La collaboration entre les services de soins modernes et
traditionnels doit être encouragée car ils sont
complémentaires. Il est avéré que certaines pathologies
sont mieux traitées par la médecine traditionnelle que celle dite
moderne. Il est même souhaitable de créer des centres
intégrés de soins où les malades peuvent choisir le type
de soins (traditionnel ou moderne) qu'ils jugent adapté à leur
maladie mais aussi à leurs moyens financiers. Ainsi, la médecine
traditionnelle peut contribuer à réduire le coût des
dépenses de santé. Toutefois, les mutuelles de santé
constituent une des solutions les plus appropriées pour réduire
considérablement le coût des soins de santé, à
condition que la gestion de ces mutuelles se fasse dans les règles de
l'art. Par ce biais, les populations ayant accès aux soins à
moindre coût, seront moins enclines à utiliser
l'automédication, voire les médicaments de la rue.

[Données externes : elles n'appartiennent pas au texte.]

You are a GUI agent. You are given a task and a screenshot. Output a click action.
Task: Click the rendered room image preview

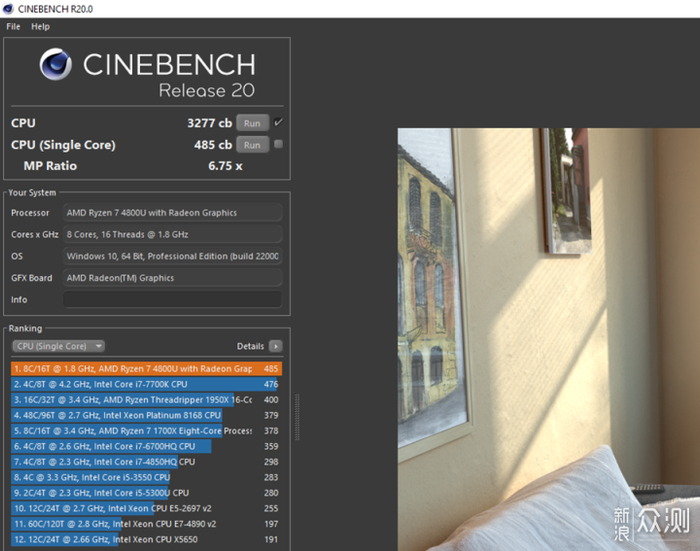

Il est connu que les principales causes de mortalité
chez les enfants sont les maladies parasitaires (en particulier le paludisme),
les diarrhées, les affections des voies respiratoires, et la
malnutrition. Ces maladies sont intimement liées aux facteurs du milieu
et il existe souvent des liens de causes à effets entre ces facteurs et
les maladies. Liens qui, s'ils sont bien compris, peuvent permettre de
réduire les risques de maladies en mettant en oeuvre des
stratégies de prévention efficace.
Les actions préventives doivent reposer sur une
modification de divers comportements sociaux, allant de l'hygiène aux
pratiques alimentaires suffisantes, saines et diversifiées.
La sensibilisation de la population sur les soins
préventifs surtout la pratique de l'hygiène (corporelle,
alimentaire, environnementale) devrait être de mise car nous «
consommons » la quasi-totalité de nos maladies.
La méconnaissance des causes de la maladie par les
populations a de fortes conséquences sur leurs comportements aussi bien
vis-à-vis des choix thérapeutiques que de l'impact possible des
mesures de prévention. En effet, « un malade qui est convaincu
qu'il s'agit d'un sort dont il est victime, même s'il en a les moyens,
même si le service de santé est à proximité de son
domicile ne s'y rendra pas, il ira chercher la solution à sa maladie
ailleurs » (YONKEU, 2006). D'où la nécessité de
l'appropriation des causes de la maladie par les populations.